If you’re a client in the social care world with learning disabilities, expressing a normal emotion is especially dangerous. Firstly, for the system to function, that emotion cannot be recognised. I remember Sara Ryan’s blog post from the time Connor was in the ATU. The Unit were very keen on people recognising and recording their emotions. So in Connor’s bedroom, he had a faces chart where he was encouraged to plot his emotion day by day. Sara visited one day and noticed for five days running, Connor had put up a “sad face”. Whilst the arseholes were applauding him for being able to identify and name his feelings, nobody gave a monkeys about the message. This young dude is very sad. Daily. I don’t think it even registered. Far too challenging. Steven had something almost identical in the ATU. He was expressing his distress in a way that was much more acceptable for the managers and therapists and after four weeks, they stopped as they had “achieved a great piece of work”. The distress was never attended to.

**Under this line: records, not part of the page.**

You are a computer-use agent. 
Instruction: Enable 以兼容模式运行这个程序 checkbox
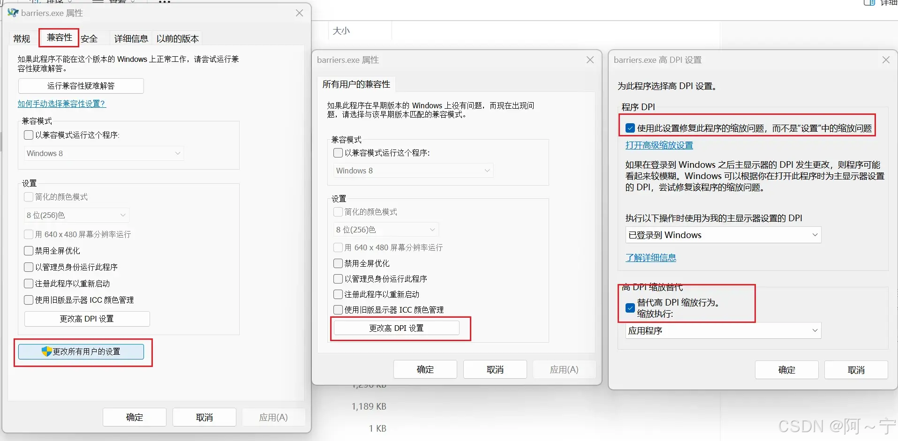(x=28, y=135)
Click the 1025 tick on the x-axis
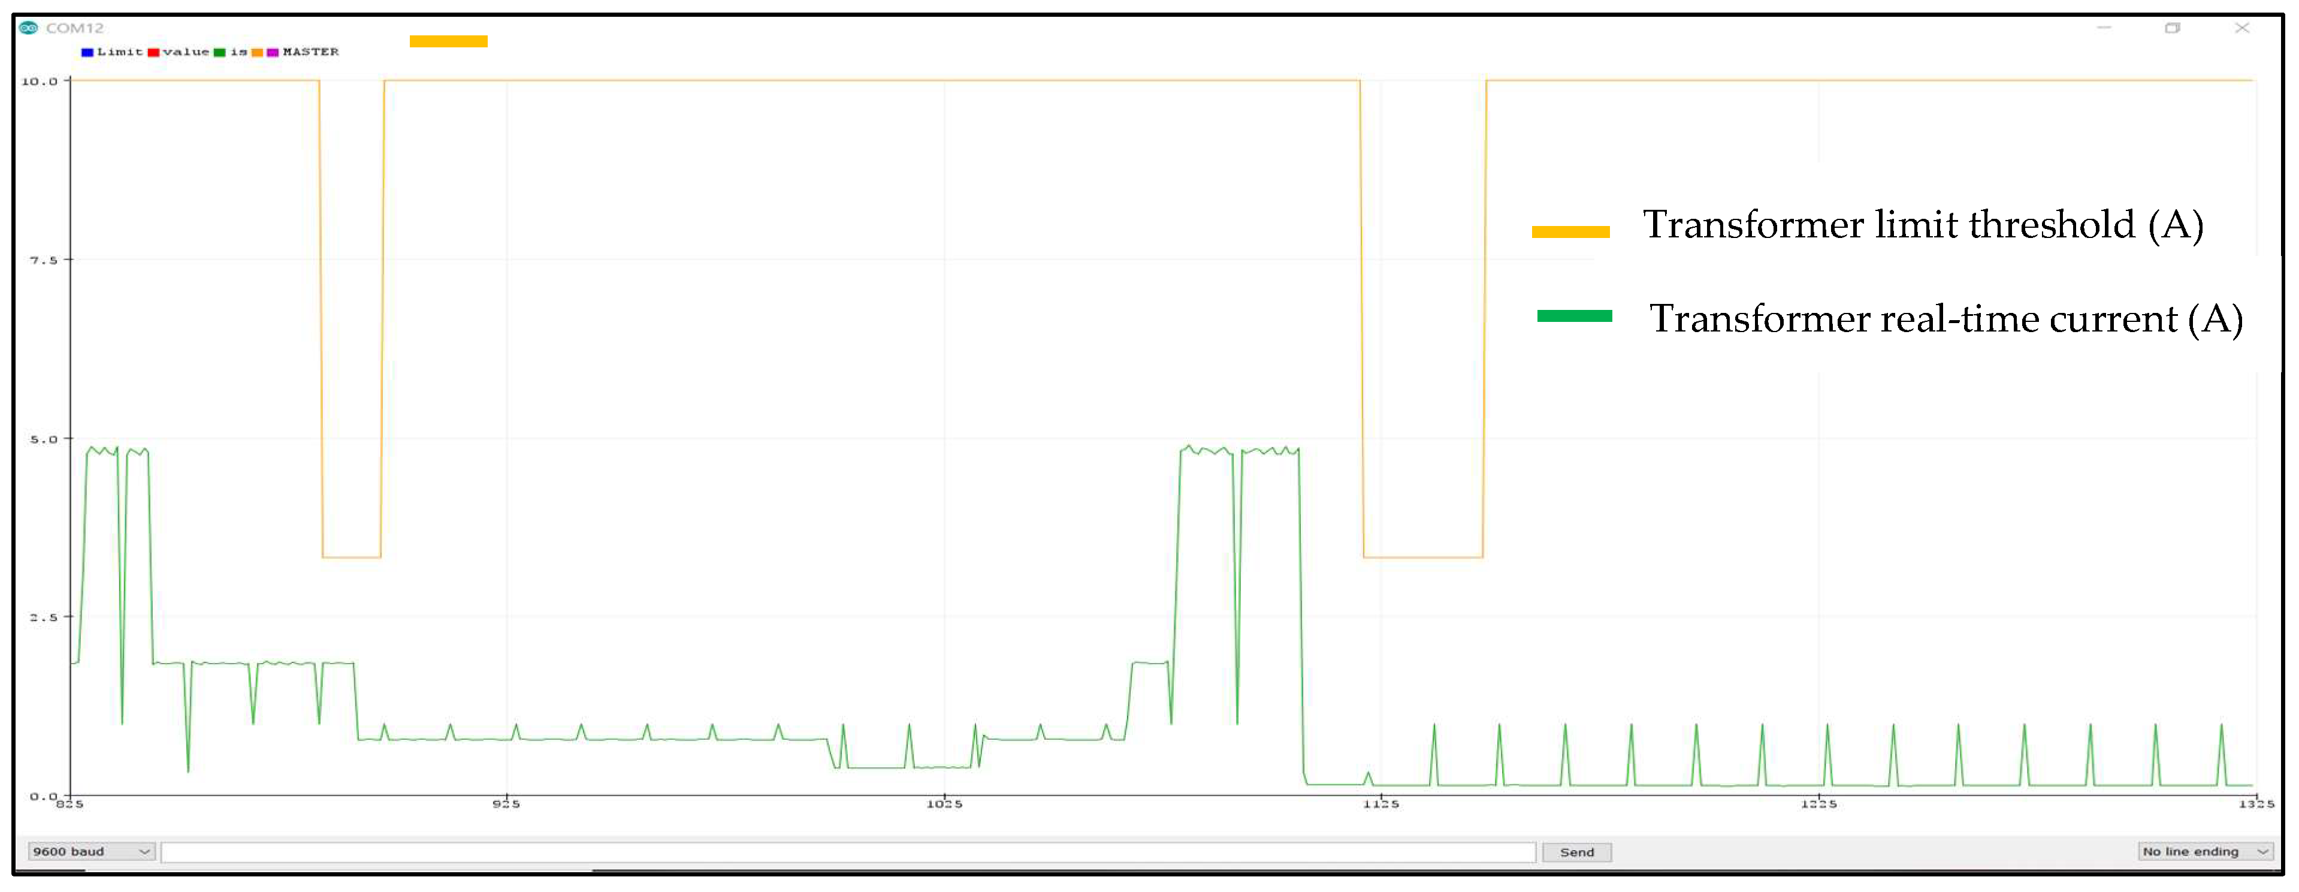The image size is (2299, 892). [x=944, y=804]
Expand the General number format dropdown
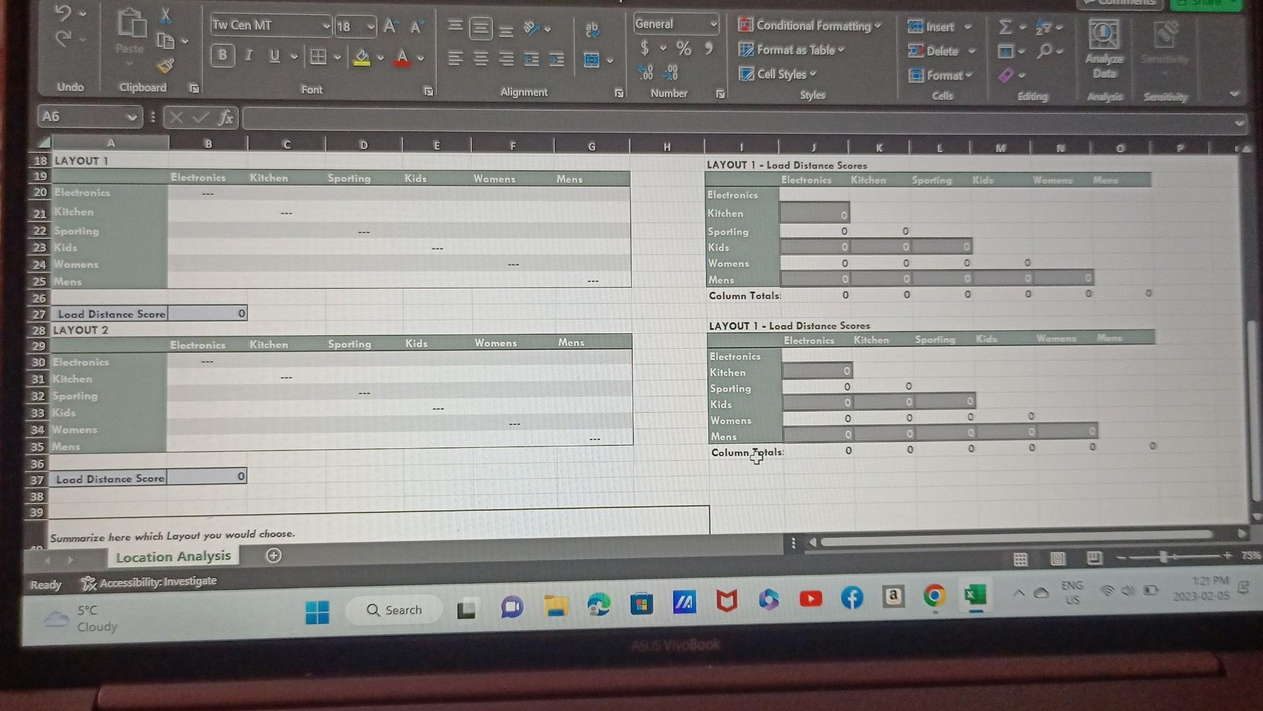This screenshot has height=711, width=1263. [x=713, y=24]
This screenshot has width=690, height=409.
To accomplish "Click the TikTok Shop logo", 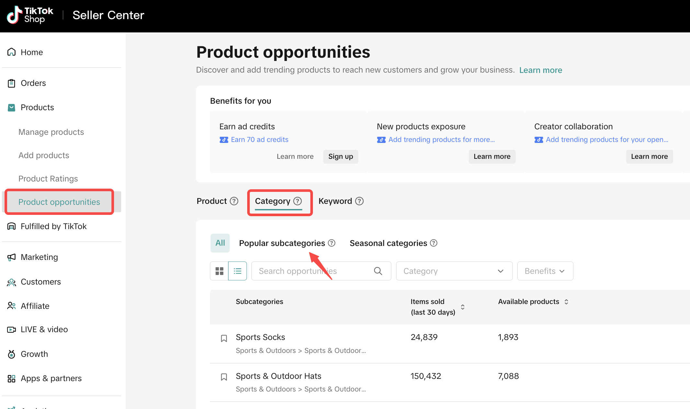I will [30, 15].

The double bind that hits the learning disabled in in patient services is that expressing their emotions is often used as justification to keep them there. This is what the expert witness said in Neary vs Hillingdon 2011: “However, in relation to the counting of incidents in the course of functional analysis, he recognised the risk of circularity, with bad behaviour arising from confinement being used as a reason for continuing the confinement”. It’s interesting that even an expert psychiatrist making a positive statement on Steven’s behalf, had to turn expressions of severe emotional distress into “bad behaviour”. I guess that’s what happens when we cannot acknowledge the most common of human reactions.
Someone during the Twitter conversation said that “it’s like they’re trying to turn us into perfect human beings”. I don’t think it’s about being “perfect”. I think it’s about being compliant. A diagnosis of a personality disorder keeps us in our place and medication shuts us up. Sorted.
I think a perfect human being is one that is happy. And sad. And angry. And all the other “negative” emotions that we are no longer allowed to feel.